The war in Iraq will have a psychological effect on 2008. In one scenario, things could turn out as they did in the Mexican War about which Ulysses S. Grant said that it was a war simply of the strong against the weak, but nevertheless, anyone who did not take part in it would not take part in the dramatic events just ahead. In this the Republicans have the advantage. However, they conducted this war with complete incompetence and the crisis – linked with the Katrina storm – revealed layer upon layer of incompetence in federal government.

The voting public may turn instead to the Democrats simply to turn the page. People have tired of war. But of this I am certain: they will not turn to an “anti-war” Democrat to lead them even if that Democrat voted in favor of the war at the beginning. This is a tendency now with some Democratic candidates and also of the press; both are “retro” analyses and approaches which try to understand the future as they understood their own personal and generational history – largely irrelevant to the issues ahead.

I believe at this second that the Democrats have however the near advantage and it could well turn into the long advantage. Since last November there has been emerging what I’ve been calling New Democrats. They are not in opposition to the old necessarily. They have been here all along. They simply have ideas which are now relevant to government and necessary for the rebuilding of our country political identity and character.

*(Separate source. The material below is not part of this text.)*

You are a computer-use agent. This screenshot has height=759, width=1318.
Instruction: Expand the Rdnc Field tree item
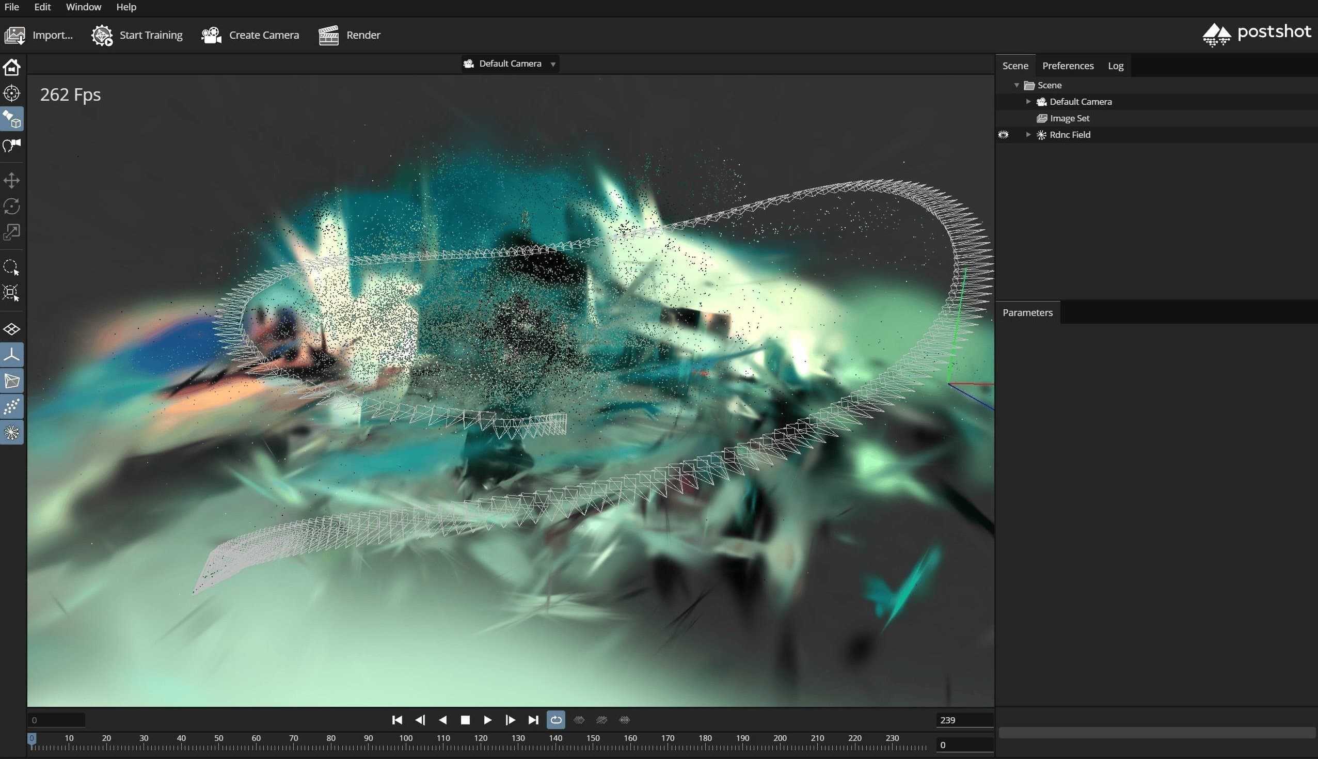point(1028,134)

This new party is growing generationally. The fourth post-war generation is beginning to awaken and this last year it has begun to reveal its features. Those who follow will form events in the next 25 years.

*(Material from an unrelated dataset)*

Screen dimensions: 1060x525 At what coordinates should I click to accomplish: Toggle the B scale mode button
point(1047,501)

I’ve been writing these last 10 months about key individuals and features of the New Democrats: Mark Warner, former Governor of Virginia, brings a new face to the Democrats, a face not unlike my mythical countryman up here in the Green and White Mountains, Longfellow Deeds of Frank Capra's classic, Mr. Deeds Goes to Town; a happy and positive everyman whose life-force awakens in the darkest hour. He also brings a new idea to the Democrats; “a Democratic Team with Management Values.” Wesley Clark brings a uniform sense of honor, dignity, intelligence and duty to the country and to the party. At a Warner event recently here in New Hampshire a woman said, “ . . . but I think he (General Clark) is too good for us.” He’s not too good for us. He is us. He is perhaps one of the best among us and if he finds his way to our center, he will bring us to our best and will bring a higher sense of leadership to our country.

The Fighting Dems bring a new theme of duty and character to the New Democrats, featuring Tammy Duckworth of Illinois and Eric Massa of New York. Perhaps they will form the backbone of our new century. All veterans should consider translating the sense of duty which compelled them to serve in the military into service in public office. The new Democrats are doing so. The black POW/MIA flag flying beneath the American flag in my town and in every other in our country is a Shadow; it is a sign of desperation – it is a call to our country from veterans, on whom our life blood depends, who have been ignored, despised and forgotten. Democrats share in this contemptible situation perhaps more than Republicans. They should reverse this trend and the Fighting Dems have begun to do so.